The CFI protection is something I'd say is relevant to virtualization
use cases, not to emulation use cases

   https://qemu-project.gitlab.io/qemu/system/security.html

IOW, the targets that are important to test are the ones where KVM
is available.

So that's  s390x, ppc, x86, mips, and arm.

I think we can probably ignore mips as that's fairly niche.
We can also reasonably limit ourselves to only test the 64-bit
variants of the target, on the basis that 32-bit is increasingly
legacy/niche too.

So that gives us  ppc64le, x86_64, aarch64 and s390x as the
targets we should get CI coverage for CFI.

Regards,
Daniel
Daniele Buono March 2, 2021, 9:01 p.m. UTC | #10
On 3/2/2021 11:40 AM, Daniel P. Berrangé wrote:
> The CFI protection is something I'd say is relevant to virtualization
> use cases, not to emulation use cases
> 
>     https://qemu-project.gitlab.io/qemu/system/security.html
> 
> IOW, the targets that are important to test are the ones where KVM
> is available.
> 
> So that's  s390x, ppc, x86, mips, and arm.
> 
> I think we can probably ignore mips as that's fairly niche.
> We can also reasonably limit ourselves to only test the 64-bit
> variants of the target, on the basis that 32-bit is increasingly
> legacy/niche too.
> 
> So that gives us  ppc64le, x86_64, aarch64 and s390x as the
> targets we should get CI coverage for CFI.

Thanks Daniel,
I'll start working on a V3 that only contains those 4 targets, probably 
in two sets of build/check/acceptance to maintain the jobs below the 
hour mark.

These would still be x86 binaries that are not testing KVM, however,
because of the capabilities of the shared gitlab runners.

I see that there's some work from Cleber Rosa to allow running custom 
jobs on aarch64 and s390x systems. I think that, when the infrastructure 
is ready, having a KVM-based CFI test there would help a lot in terms of 
coverage for those architectures.

- Records shown -

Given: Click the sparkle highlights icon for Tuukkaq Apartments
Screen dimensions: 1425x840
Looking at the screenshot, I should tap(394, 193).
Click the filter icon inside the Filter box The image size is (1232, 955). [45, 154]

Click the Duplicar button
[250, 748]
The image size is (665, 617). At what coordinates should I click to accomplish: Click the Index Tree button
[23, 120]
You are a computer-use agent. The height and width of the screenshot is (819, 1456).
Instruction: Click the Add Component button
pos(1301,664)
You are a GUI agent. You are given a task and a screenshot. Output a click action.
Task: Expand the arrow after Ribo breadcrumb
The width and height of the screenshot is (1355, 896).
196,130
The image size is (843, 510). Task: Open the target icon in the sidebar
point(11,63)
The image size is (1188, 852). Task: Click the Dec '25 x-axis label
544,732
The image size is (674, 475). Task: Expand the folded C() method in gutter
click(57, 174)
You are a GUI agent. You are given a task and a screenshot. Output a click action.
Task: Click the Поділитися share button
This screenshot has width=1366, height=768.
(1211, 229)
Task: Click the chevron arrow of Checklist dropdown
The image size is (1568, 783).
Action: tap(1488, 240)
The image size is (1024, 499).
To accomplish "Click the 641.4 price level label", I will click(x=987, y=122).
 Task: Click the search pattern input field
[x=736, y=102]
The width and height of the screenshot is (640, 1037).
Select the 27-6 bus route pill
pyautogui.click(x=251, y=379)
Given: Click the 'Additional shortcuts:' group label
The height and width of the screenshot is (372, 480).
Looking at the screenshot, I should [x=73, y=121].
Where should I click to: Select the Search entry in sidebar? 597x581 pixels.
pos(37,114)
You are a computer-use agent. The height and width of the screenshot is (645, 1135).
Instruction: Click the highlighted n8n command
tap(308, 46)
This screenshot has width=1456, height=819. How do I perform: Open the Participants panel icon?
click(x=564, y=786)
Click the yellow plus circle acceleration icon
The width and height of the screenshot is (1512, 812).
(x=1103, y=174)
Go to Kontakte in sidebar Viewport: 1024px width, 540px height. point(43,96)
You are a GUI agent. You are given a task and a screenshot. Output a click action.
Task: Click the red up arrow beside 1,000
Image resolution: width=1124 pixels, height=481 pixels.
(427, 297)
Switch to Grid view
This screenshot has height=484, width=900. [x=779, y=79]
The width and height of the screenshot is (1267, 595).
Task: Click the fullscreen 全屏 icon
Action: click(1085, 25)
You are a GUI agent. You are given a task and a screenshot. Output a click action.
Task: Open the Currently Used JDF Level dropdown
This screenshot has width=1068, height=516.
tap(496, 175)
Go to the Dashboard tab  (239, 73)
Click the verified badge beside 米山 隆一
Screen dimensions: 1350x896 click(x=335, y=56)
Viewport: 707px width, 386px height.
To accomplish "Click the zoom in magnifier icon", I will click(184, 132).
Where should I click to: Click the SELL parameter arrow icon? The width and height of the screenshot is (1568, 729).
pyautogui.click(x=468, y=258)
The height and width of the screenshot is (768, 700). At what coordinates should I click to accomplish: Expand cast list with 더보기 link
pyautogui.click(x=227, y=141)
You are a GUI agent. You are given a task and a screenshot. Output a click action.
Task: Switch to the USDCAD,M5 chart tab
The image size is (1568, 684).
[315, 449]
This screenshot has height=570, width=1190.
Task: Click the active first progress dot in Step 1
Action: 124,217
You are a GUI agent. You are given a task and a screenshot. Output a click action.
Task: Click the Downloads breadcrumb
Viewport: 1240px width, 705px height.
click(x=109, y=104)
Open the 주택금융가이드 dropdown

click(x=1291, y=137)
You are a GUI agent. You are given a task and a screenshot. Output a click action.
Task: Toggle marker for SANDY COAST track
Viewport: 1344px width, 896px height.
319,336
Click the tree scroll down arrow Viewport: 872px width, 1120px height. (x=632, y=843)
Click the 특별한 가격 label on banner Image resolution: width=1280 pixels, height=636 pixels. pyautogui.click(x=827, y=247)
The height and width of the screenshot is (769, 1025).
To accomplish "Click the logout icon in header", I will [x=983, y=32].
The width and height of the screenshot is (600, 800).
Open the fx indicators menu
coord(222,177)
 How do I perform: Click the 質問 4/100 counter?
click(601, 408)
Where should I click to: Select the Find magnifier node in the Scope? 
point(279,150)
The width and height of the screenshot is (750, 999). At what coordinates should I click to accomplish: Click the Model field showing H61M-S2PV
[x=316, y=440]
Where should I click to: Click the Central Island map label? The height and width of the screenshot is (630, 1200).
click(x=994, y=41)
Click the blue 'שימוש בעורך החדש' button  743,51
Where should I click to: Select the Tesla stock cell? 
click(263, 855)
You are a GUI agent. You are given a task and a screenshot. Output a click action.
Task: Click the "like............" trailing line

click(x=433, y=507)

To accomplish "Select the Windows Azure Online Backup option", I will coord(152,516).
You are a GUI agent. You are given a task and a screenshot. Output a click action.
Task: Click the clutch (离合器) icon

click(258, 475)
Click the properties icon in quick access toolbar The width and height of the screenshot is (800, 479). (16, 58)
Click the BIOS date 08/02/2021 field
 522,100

- What you will do -
1. In the discussion of CFI test coverage, which four targets does Daniel say should get CI coverage?
2. Continue the mailing-list discussion about CFI test coverage from its last sentence.

- Responses to the exercise -
1. ppc64le, x86_64, aarch64 and s390x.

2.
Daniel P. Berrangé March 3, 2021, 10:04 a.m. UTC | #11
On Tue, Mar 02, 2021 at 04:01:17PM -0500, Daniele Buono wrote:
> On 3/2/2021 11:40 AM, Daniel P. Berrangé wrote:
> > The CFI protection is something I'd say is relevant to virtualization
> > use cases, not to emulation use cases
> > 
> >     https://qemu-project.gitlab.io/qemu/system/security.html
> > 
> > IOW, the targets that are important to test are the ones where KVM
> > is available.
> > 
> > So that's  s390x, ppc, x86, mips, and arm.
> > 
> > I think we can probably ignore mips as that's fairly niche.
> > We can also reasonably limit ourselves to only test the 64-bit
> > variants of the target, on the basis that 32-bit is increasingly
> > legacy/niche too.
> > 
> > So that gives us  ppc64le, x86_64, aarch64 and s390x as the
> > targets we should get CI coverage for CFI.
> 
> Thanks Daniel,
> I'll start working on a V3 that only contains those 4 targets, probably in
> two sets of build/check/acceptance to maintain the jobs below the hour mark.
> 
> These would still be x86 binaries that are not testing KVM, however,
> because of the capabilities of the shared gitlab runners.

Yes, that's fine.

> I see that there's some work from Cleber Rosa to allow running custom jobs
> on aarch64 and s390x systems. I think that, when the infrastructure is
> ready, having a KVM-based CFI test there would help a lot in terms of
> coverage for those architectures.

Yep, that should be possible.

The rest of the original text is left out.